The animal husbandry primarily relies on corn and local pasture, without industrial feed, a practice facilitated by the relatively isolated environment.
At the same time, part of this production has begun to supply small restaurants and family-run accommodations geared towards tourism, creating a new source of income for the residents of Luyuanping.
Many young people who had left Hubei to work in other cities are considering returning to explore agritourism businesses and services linked to the first village with an elevator in the world.
Engineering, Cargo Teleferico And Stone Houses In Hubei
Building the inclined elevator in a natural amphitheater of cliffs required unusual logistical solutions. The surrounding mountains of Luyuanping have practically no flat sections, making it difficult to transport thousands of tons of steel and other materials.
The construction resorted to a cargo teleferico to transport structures to installation points on the slope, reducing manual effort in more dangerous sections.
Even with the new infrastructure, traditional architecture remains visible.
The houses of Luyuanping have been built, for decades, with stones taken from the river at the bottom of the valley, stacked one by one, with little use of cement or rebar in most of the old constructions.
The combination of these stone dwellings, the flat bottom of the dolina, and the presence of the inclined elevator has created a setting that today serves as a showcase of rural China in Hubei, blending agricultural past and recent engineering work.
Dolina Landscape, Waterfalls and Karst Fissure
Besides the infrastructure, what attracts visitors to the region is the landscape itself.

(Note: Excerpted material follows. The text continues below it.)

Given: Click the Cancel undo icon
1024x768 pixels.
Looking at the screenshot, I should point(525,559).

Luyuanping is set in a typical karst topography, with a deep dolina, narrow fissures, and nearly vertical cliffs that close the horizon in all directions.
Along the rocky walls, several waterfalls cascade at different levels, fed by water flowing from fissures and underground aquifers.

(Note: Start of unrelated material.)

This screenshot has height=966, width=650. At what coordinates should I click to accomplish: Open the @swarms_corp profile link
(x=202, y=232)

At the bottom of the valley, a clear river cuts through the village and reinforces the image of an isolated refuge.
Among the highlighted attractions is the so-called deep fissure of the valley, where visitors walk along wooden walkways between wet cliffs and observe a large waterfall crashing almost straight down into the Deer’s Drinking Pool, linked to the legend of the animal that led the Pei clan to Luyuanping.
In this crossing, the constant presence of the inclined elevator in the background reminds that the first village with an elevator in the world emerged from a modern adaptation to a geography that has remained almost intact for centuries.
An Isolated Paradise That Needs To Balance Access And Preservation
From a tourism perspective, Luyuanping is presented as an “isolated paradise,” but the combination of closed dolina, cliffs, and limited infrastructure in Hubei demands care in managing the flow of visitors.
The same inclined elevator that facilitates access can, if poorly planned, stimulate a volume of people incompatible with the capacity of the territory and the community.
For researchers and public managers, the case serves as a laboratory on how to integrate a traditional village into the tourism circuit without distorting its way of life.
Monitoring the impact on trails, walkways, stone houses, and water sources will be crucial for the first village with an elevator in the world to continue being a reference, and not a warning, in terms of preservation.
In practice, following experiences like that of Luyuanping helps to understand how infrastructure projects in sensitive areas can combine local development and environmental protection.
For readers interested in nature tourism, geography, or planning, it is worth closely following the visitation rules, studies on the dolina, and the outcomes of the inclined elevator in Hubei before planning a trip and, above all, when discussing access policies to other “hidden paradises” around the world.